This summer, I took part in the Global Citizenship Education course at the University for Peace (UPEACE), a United Nations–mandated institution dedicated to developing leaders who can build a more peaceful, just, and sustainable world. I am pursuing the Global Leadership Diploma through their Centre for Executive Education, and this was the second of five courses in that journey.
From the outset, I realized this course was different. It was not simply about learning the theory of global citizenship education (GCED). It was GCED in practice — modeled for us each week. Through interactive workshops, design-thinking activities, guest speakers, and sustained dialogue, we were not just studying global citizenship, we were living it together in community.
The most powerful dimension of the course was the exchange among participants from across the world. Each week we brought our lived experiences into the space: teachers, activists, administrators, peacebuilders, and learners representing diverse geographies, cultures, and perspectives. Theory never floated above reality; it was tested against stories from Ethiopia, Finland, Puerto Rico, Madagascar, Afghanistan, and beyond.
In that diversity, we were constantly reminded that everyone is both a teacher and a learner. This, for me, is the best part of UPEACE courses: the way they invite us into community, where knowledge flows in multiple directions and the classroom expands across borders.
Global citizenship education also requires unlearning: questioning the frameworks we inherit, recognizing Western-centrism and tokenism, and naming the power dynamics embedded in education itself. We explored empathy and cultural humility, critiques of soft GCE, and the tensions between local and global approaches.
These sessions challenged me to deepen the lexicon I use in my work. Words like empathy, humility, power, justice, accountability grew sharper in meaning through dialogue with others. Vocabulary is never just academic; it frames the way we act in the world.
At the same time, the course constantly turned us back toward practice. Weekly assignments weren’t afterthoughts; they were vehicles for integrating learning into our lives and work. Drafting vision statements, articulating challenge questions, and creating a personal manifesto pushed us to imagine how GCED might live in us as educators, leaders, or community members.
Here, GCED was not abstract. It was a lived pedagogy — a weaving together of head, heart, and hands. Knowledge and skills (cognitive), empathy and values (socio-emotional), and action (behavioral) came together.
If there is one reflection I carry forward, it is this: global citizenship is not a destination, but a cycle. To learn, unlearn, and relearn — again and again.

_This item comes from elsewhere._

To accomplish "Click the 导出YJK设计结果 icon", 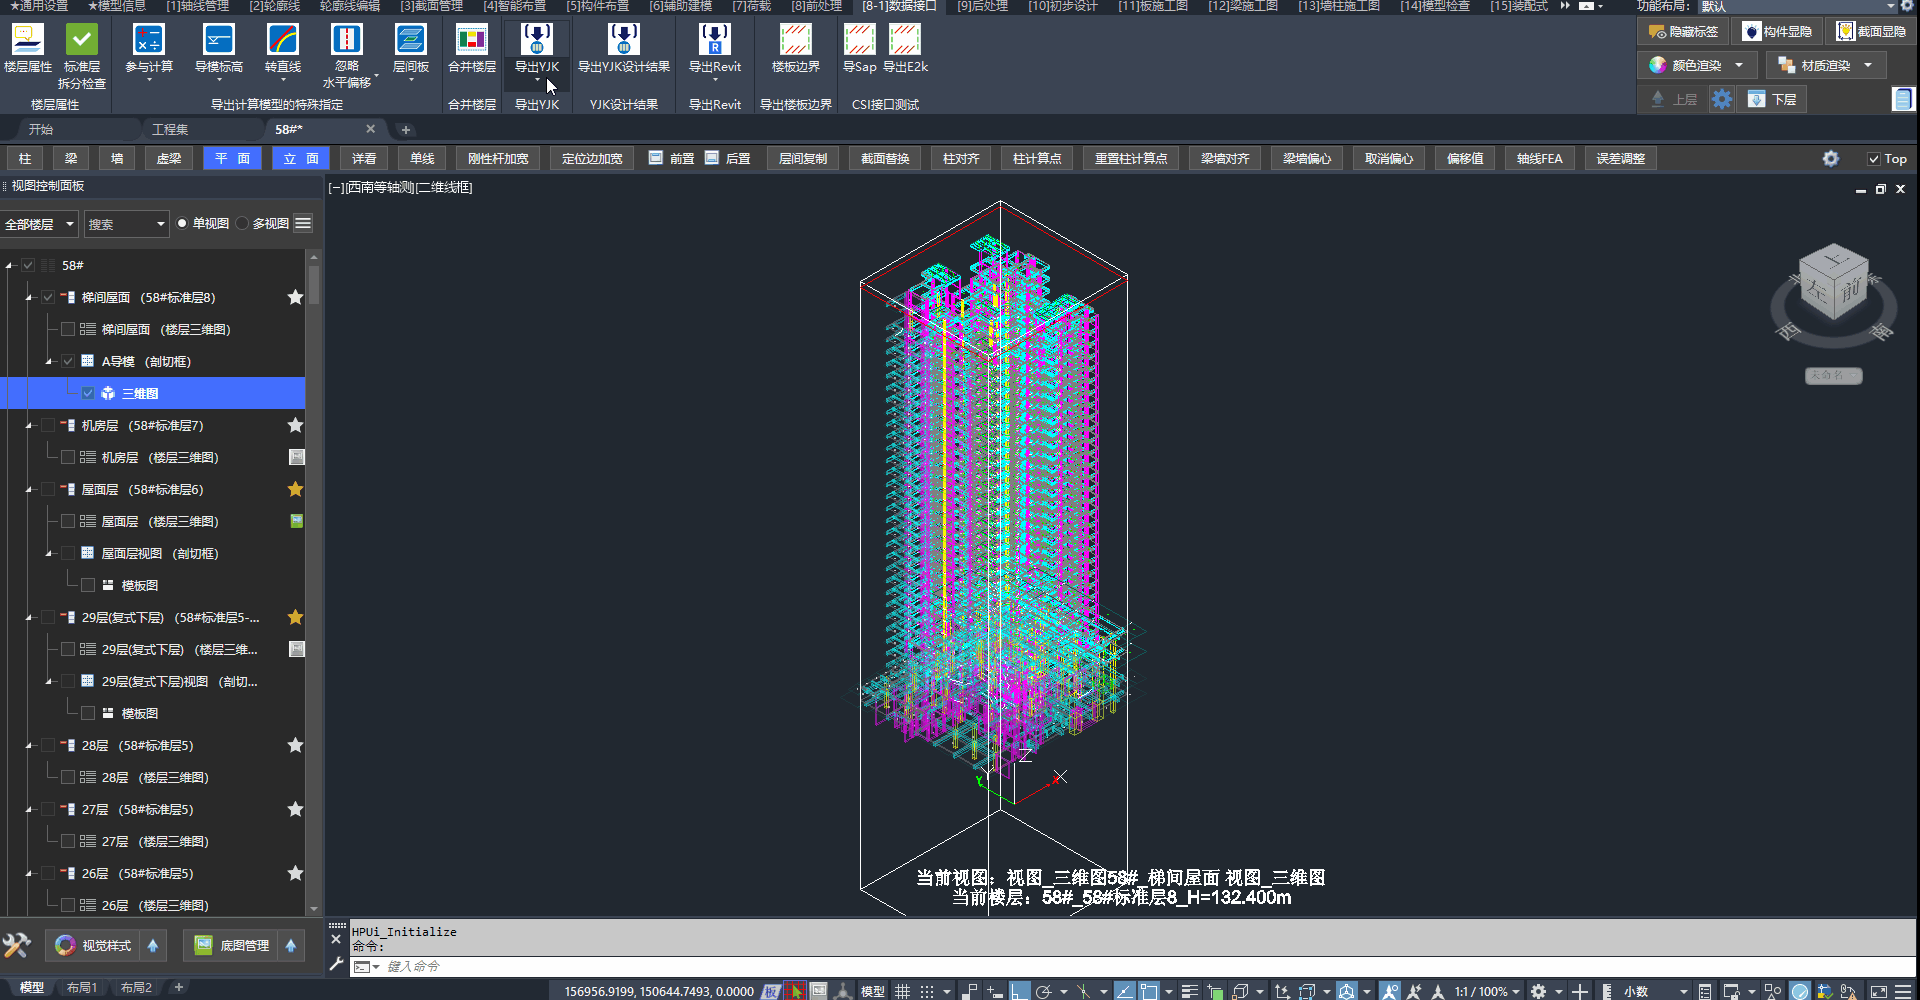I will [x=623, y=41].
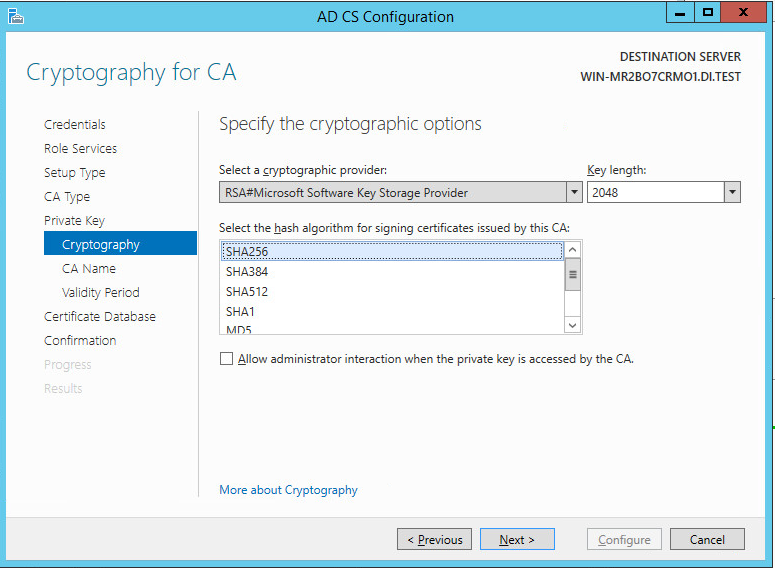Viewport: 775px width, 568px height.
Task: Go to Credentials step in sidebar
Action: pyautogui.click(x=75, y=125)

It sounds simple, but in practice it is profoundly demanding. To learn is to embrace complexity. To unlearn is to let go of frameworks and assumptions that no longer serve. To relearn is to weave new understandings into our lives and actions — anchored in justice, empathy, and sustainability.
Each turn of this cycle deepens our consciousness, sharpens our practice, and roots our commitments more firmly in care for both people and the planet. The lexicon expands, the meanings deepen, and we are reminded that global citizenship is not just something we teach, but something we become.
For me, the course also became a mirror for my ongoing work with The Geographical Imaginations Expedition & Institute (The GIEI). It sharpened my vision of how mapping, storytelling, and inquiry can move beyond “soft” global citizenship toward praxis — where ethos and action are inseparable.
This is the ongoing challenge: how to design learning expeditions that invite learners to see the world, and themselves within it, with renewed consciousness and responsibility. To keep cycling through learn–unlearn–relearn as a lifelong practice.
To the UPEACE team, my fellow participants, and our guest educators: thank you for creating a space that was equal parts challenging, compassionate, and inspiring. The course didn’t just teach global citizenship education — it modeled it, showing us what it can look like when lived in community.
The seeds we planted together will continue to grow, in classrooms, communities, and collaborations around the world.